ACTIONS TO TAKE:
A) Answer these questions from the Instagram hashtag transcript, one answer per line:
(i) How many brand posts were pulled in?
(ii) According to John Wall, what can you see when you close the link?
(iii) What is named as the first step in any of these processes?
B) Transcribe the Instagram hashtag transcript from "Christopher Penn 5:50" to "the wrong things.".
C) Summarize the Instagram hashtag transcript in three sentences.

READING PASSAGE:
----

Christopher Penn 5:50
Yeah. Now, the challenge with that is, Instagram doesn’t have a whole lot of that data. They do have handles like, you know, that same as Twitter handles. But for the most part, we can’t see what happens after somebody leaves Instagram. That’s true of everything except pity, obviously, sites we own and Google Analytics. So that’s not visible. So for this experiment, we’re probably going to want to look at just engagement and kind of hope that engagement leads to results later on. I mean, the challenge with engagement is you can get a lot of engagement for all the wrong things.

John Wall 6:25
Right? Well, and when you do you know, the good news is that if you’re measuring something you’re caring about, you can close the link, you actually do see how many folks come in the door and convert. So it’s not, it’s not as if we’re just kind of praying that large numbers equals success, we can at least see where they convert.

Christopher Penn 6:41
Yeah, so let’s go ahead and look at a bit like a cooking show. Because loading 3 million posts and Instagram into any kind of data processing software is a bad idea. It will take a really long time. So we did, we pulled it in, we pulled in, we have 1.3 million brand posts, and 1.6 million influence posts for total 3 million posts in total. Now, the first thing you had to do with all data, but especially with Facebook’s data, because Facebook is not great about this, because you got to clean it up. One of the things that we have found is that their data tends to be very messy, and what users put in, into like, you know, comments and just, you know, posts, titles, things tend to be even more garbage like is astonishing just how much garbage is in these. So the first step in any of these processes is okay, let’s go in, let’s clean things up. To have a really long function to basically says let’s create things like comment rates, engagement rates, video rates, Mark things with this paid not and critically, for our purposes today, count the number of uses of the pound sign as part of a hash tag, you know, with words and numbers after that. So our first run through, go through and clean all this stuff up. What we end up with is like I says, 3 million posts. And we want to ask us the very naive question, is there a relationship of any kind between hashtags and what we are going after? The original post was liked? Let’s do to do likes or should do engagements like all engagements?

----

MATERIAL PROVIDED:
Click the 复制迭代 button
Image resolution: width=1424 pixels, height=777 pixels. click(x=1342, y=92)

----

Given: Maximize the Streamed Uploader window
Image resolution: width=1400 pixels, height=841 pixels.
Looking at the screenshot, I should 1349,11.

----

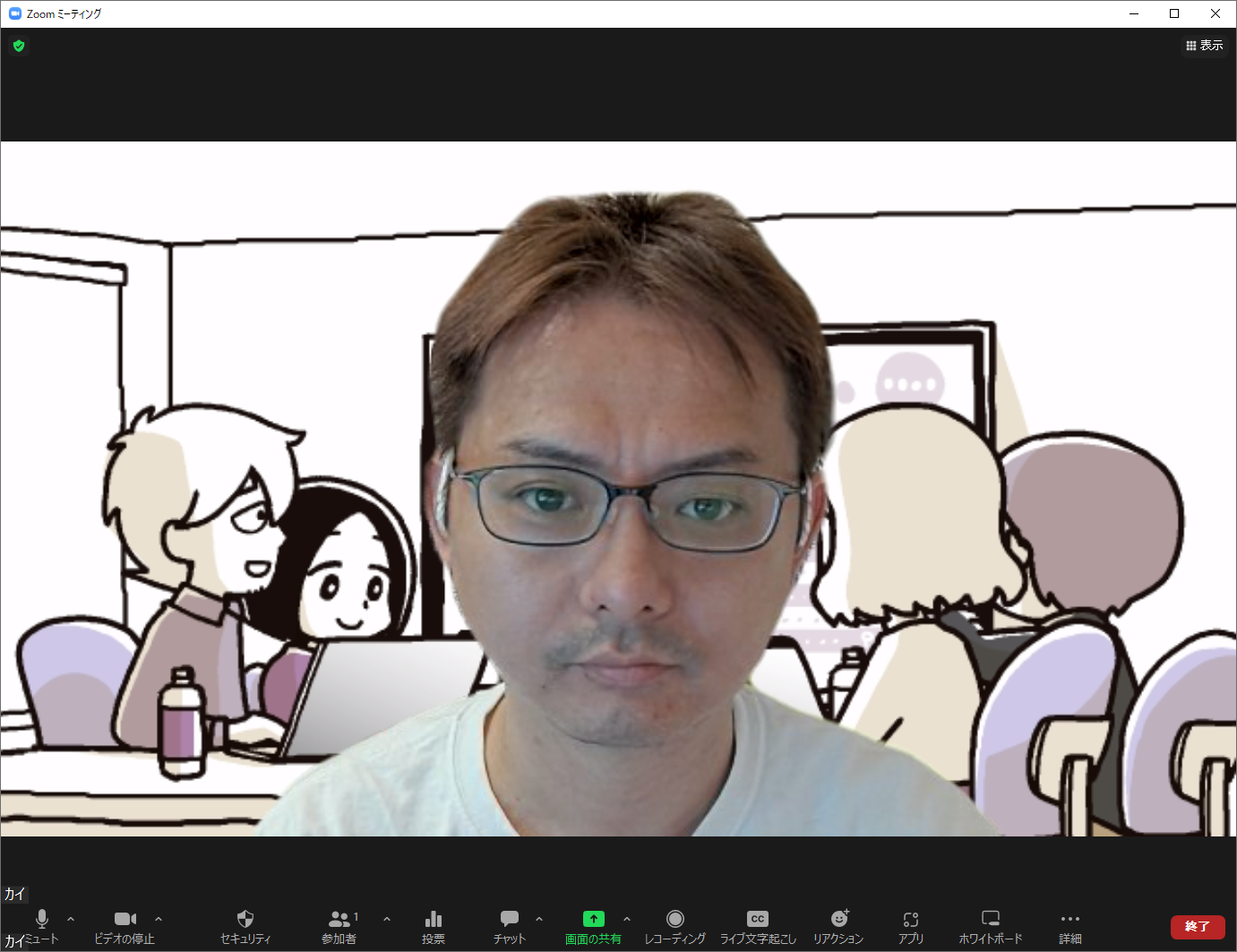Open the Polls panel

----

ANSWERS TO THE PROBLEMS:
A)
(i) 1.3 million
(ii) How many folks come in the door and convert
(iii) Cleaning things up

B)
Christopher Penn 5:50
Yeah. Now, the challenge with that is, Instagram doesn’t have a whole lot of that data. They do have handles like, you know, that same as Twitter handles. But for the most part, we can’t see what happens after somebody leaves Instagram. That’s true of everything except pity, obviously, sites we own and Google Analytics. So that’s not visible. So for this experiment, we’re probably going to want to look at just engagement and kind of hope that engagement leads to results later on. I mean, the challenge with engagement is you can get a lot of engagement for all the wrong things.

C) Christopher Penn notes that Instagram provides little data on what happens after somebody leaves the platform, so the experiment will look at engagement. John Wall points out that when you close the link, you can see how many people come in and convert. Penn describes pulling in about 3 million posts, 1.3 million from brands and 1.6 million from influencers, and cleaning the messy data, including counting hashtag uses, to ask whether hashtags have any relationship with engagement.